Please donate so that I can go to school and learn this:








roud:


----------



## gOpheR (Jan 19, 2009)

It's reassuring to see a young woman interested in higher learning .


----------



## DayLightSun (Oct 30, 2008)

You know it!


----------



## Happy (Oct 10, 2008)

I'll be the pole! >


----------



## DayLightSun (Oct 30, 2008)

Haha Lance! I don't know if you could hold a girl while shes swings around.


----------



## Ninja Nem (Oct 19, 2008)

Because there's nothing classier then dancing like a stripper.


----------



## starri (Jan 23, 2009)

im inspired


----------



## DayLightSun (Oct 30, 2008)

I want to grab my ENFP friend and go to a class.

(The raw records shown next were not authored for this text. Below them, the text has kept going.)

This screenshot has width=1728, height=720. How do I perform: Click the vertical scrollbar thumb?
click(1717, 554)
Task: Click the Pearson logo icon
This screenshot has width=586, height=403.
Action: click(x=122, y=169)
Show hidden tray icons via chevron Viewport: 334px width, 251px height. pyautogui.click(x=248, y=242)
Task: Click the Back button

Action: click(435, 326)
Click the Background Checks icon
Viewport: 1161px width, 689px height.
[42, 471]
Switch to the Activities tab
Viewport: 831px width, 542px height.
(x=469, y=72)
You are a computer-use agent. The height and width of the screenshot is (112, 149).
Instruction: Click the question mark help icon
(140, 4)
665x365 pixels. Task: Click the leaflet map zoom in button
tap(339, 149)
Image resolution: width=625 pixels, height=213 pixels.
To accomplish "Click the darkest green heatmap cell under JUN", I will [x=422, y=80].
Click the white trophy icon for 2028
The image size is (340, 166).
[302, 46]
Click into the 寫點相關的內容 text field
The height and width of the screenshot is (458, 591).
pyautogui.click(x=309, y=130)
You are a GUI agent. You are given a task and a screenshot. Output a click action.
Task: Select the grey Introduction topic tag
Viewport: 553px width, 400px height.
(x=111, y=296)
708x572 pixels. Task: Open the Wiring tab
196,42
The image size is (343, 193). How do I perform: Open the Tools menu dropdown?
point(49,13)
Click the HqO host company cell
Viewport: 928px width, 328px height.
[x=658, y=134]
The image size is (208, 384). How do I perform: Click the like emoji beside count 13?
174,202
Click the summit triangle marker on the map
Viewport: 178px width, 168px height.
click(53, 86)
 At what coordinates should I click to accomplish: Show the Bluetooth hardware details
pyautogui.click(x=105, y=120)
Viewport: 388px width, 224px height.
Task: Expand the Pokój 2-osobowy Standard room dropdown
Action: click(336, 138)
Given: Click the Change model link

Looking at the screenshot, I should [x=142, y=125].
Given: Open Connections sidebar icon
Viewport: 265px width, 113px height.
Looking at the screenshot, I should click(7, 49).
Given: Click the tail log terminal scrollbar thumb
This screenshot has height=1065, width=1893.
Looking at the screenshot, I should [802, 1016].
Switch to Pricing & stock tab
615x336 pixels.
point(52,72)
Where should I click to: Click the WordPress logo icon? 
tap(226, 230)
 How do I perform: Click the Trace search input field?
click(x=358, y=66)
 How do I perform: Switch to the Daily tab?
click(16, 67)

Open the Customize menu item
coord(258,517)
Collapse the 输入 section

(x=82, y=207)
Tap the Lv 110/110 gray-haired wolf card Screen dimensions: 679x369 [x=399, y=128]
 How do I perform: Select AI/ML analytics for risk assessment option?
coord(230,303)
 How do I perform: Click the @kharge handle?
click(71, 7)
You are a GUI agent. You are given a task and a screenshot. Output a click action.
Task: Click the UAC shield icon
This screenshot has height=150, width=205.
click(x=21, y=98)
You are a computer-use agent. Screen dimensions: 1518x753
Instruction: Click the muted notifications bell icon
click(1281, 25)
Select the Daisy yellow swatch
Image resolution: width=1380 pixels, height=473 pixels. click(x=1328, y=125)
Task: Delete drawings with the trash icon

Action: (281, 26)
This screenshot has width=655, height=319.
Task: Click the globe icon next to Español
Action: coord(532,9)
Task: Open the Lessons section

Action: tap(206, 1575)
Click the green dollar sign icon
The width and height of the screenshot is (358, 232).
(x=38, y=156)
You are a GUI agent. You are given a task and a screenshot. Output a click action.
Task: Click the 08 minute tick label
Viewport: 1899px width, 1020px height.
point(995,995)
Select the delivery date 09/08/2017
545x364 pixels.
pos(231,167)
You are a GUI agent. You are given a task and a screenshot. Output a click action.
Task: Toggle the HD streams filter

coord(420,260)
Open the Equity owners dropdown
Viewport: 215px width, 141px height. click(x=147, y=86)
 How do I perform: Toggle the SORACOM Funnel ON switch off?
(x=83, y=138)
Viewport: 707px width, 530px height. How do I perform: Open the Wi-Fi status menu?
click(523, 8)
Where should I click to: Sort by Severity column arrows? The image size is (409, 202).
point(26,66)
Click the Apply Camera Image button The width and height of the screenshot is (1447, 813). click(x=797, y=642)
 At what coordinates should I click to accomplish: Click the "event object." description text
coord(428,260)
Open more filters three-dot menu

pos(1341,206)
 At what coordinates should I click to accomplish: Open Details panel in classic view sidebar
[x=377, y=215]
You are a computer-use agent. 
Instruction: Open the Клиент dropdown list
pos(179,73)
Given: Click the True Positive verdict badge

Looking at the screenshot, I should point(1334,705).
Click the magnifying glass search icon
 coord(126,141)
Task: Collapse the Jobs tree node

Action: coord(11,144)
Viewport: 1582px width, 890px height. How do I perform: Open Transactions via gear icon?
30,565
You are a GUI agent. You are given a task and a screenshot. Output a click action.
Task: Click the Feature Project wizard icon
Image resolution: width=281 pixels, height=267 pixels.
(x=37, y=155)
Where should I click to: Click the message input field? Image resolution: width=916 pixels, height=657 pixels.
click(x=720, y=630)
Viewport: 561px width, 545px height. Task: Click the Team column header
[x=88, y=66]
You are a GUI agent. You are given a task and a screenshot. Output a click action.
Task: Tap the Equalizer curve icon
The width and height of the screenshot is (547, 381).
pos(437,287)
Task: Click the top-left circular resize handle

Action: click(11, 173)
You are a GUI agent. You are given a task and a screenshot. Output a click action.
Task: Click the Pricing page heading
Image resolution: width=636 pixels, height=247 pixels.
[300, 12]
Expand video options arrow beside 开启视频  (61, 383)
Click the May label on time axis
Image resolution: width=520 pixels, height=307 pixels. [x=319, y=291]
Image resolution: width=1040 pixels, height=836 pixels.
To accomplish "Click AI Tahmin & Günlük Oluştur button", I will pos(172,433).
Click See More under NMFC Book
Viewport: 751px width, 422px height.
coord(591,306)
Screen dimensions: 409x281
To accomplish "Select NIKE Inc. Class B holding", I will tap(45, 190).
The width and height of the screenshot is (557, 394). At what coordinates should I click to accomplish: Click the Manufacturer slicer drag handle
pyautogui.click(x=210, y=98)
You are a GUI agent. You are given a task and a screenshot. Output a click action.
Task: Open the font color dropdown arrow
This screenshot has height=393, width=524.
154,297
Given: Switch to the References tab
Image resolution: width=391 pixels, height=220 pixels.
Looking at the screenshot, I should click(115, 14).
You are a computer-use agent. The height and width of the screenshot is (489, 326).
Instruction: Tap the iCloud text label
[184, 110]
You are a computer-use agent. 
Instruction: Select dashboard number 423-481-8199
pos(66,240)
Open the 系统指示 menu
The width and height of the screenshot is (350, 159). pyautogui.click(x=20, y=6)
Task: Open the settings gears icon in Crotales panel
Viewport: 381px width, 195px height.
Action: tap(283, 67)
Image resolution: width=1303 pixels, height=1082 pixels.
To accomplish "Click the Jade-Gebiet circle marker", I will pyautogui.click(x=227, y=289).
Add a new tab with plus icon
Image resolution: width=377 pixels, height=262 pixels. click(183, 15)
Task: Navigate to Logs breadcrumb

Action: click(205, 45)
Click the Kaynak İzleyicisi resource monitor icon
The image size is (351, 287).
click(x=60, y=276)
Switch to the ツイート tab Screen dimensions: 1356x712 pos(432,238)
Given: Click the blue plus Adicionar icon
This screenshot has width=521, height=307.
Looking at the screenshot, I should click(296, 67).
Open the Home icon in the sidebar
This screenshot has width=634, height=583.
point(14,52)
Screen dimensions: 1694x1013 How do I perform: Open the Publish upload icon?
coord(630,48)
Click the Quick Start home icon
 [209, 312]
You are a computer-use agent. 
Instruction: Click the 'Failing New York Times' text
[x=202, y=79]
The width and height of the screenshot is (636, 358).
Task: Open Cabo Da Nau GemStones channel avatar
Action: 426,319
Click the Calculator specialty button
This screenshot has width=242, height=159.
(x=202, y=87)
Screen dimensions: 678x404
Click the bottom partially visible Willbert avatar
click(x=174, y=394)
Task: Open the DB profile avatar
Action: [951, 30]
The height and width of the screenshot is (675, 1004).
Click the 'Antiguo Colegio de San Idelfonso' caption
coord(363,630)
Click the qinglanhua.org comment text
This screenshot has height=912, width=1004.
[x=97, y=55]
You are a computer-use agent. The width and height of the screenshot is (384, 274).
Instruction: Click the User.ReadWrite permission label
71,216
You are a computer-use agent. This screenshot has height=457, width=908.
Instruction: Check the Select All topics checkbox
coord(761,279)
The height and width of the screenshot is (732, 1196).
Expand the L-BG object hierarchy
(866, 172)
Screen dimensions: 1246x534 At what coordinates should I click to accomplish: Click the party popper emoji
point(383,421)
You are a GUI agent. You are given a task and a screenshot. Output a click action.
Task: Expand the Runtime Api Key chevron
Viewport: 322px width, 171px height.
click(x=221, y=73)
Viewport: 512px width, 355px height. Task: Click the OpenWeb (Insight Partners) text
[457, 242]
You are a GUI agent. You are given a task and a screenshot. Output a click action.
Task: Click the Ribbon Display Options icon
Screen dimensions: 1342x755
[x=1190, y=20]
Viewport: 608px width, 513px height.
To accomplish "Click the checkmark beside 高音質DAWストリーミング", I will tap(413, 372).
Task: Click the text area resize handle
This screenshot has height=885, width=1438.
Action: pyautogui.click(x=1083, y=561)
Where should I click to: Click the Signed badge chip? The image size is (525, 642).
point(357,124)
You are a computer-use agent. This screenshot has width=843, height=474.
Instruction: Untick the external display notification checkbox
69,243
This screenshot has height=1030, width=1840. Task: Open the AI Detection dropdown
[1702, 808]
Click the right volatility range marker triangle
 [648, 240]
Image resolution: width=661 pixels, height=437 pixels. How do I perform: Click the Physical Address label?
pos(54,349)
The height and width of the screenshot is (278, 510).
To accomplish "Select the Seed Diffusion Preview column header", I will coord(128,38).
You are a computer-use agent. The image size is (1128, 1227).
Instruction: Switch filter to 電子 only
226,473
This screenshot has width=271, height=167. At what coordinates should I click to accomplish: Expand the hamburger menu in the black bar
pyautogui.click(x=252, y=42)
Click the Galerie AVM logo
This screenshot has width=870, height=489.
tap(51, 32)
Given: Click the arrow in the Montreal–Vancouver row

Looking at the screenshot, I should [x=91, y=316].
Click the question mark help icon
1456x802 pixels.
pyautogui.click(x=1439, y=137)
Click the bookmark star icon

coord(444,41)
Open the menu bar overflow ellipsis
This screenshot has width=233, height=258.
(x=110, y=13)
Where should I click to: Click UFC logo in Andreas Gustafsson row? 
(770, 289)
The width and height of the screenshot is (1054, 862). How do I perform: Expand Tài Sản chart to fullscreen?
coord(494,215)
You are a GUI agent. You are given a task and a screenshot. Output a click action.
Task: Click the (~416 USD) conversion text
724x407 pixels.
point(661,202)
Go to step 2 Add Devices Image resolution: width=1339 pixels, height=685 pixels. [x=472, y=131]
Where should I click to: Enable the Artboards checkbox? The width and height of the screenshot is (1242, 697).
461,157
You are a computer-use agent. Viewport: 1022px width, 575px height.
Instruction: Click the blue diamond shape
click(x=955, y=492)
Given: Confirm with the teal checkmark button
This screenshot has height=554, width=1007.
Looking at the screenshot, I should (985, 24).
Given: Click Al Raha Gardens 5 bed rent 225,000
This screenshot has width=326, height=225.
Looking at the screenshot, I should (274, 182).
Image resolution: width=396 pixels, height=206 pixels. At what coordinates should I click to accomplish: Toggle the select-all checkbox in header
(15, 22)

I think it would be very liberating. 
@ Calypso: Stripper is an occupation, Pole dancing is a hobby.


----------



## Ninja Nem (Oct 19, 2008)

Yes, and pole dancing is a part of strippers occupation. Ergo, it's still dancing like a stripper.


----------



## DayLightSun (Oct 30, 2008)

Not all strippers Pole dance. 
Not all pole dancers are strippers.
Many people do it for exercise. That's what I am planning to do. Have you seen the girls bodies? Hence can you move like they do?
I surely don't think it's bad.


----------



## DayLightSun (Oct 30, 2008)

Proving my point:


----------



## Dr. Metallic (Nov 15, 2008)

Ooh, Daylight on a pole. You should take those classes and show us your vids of you spinning like a top. =p

Pole dance for enjoyment, but keep ur clothes on XD

Don't think me too weird, but I've swung on the dancing pole of the club I helped open (a clean place no nude girls).
Indeed I did ;-)


----------



## DayLightSun (Oct 30, 2008)

haha Pole dancing can get very complicated like any other sport. 
I made a hot guy swing on a pole once.
He thought he was playing. I played him into it. mwhahaha! 
It was hot. I have to admit.


----------



## Enigma (Jan 31, 2009)

mmm... I'd love to learn to pole dance. It takes such tremendous upper body & core strength. You have to respect the ability it takes to suspend yourself upside down from a pole by your leg and look good doing it!


----------



## DayLightSun (Oct 30, 2008)

So true. Those are a woman weak spots too.


----------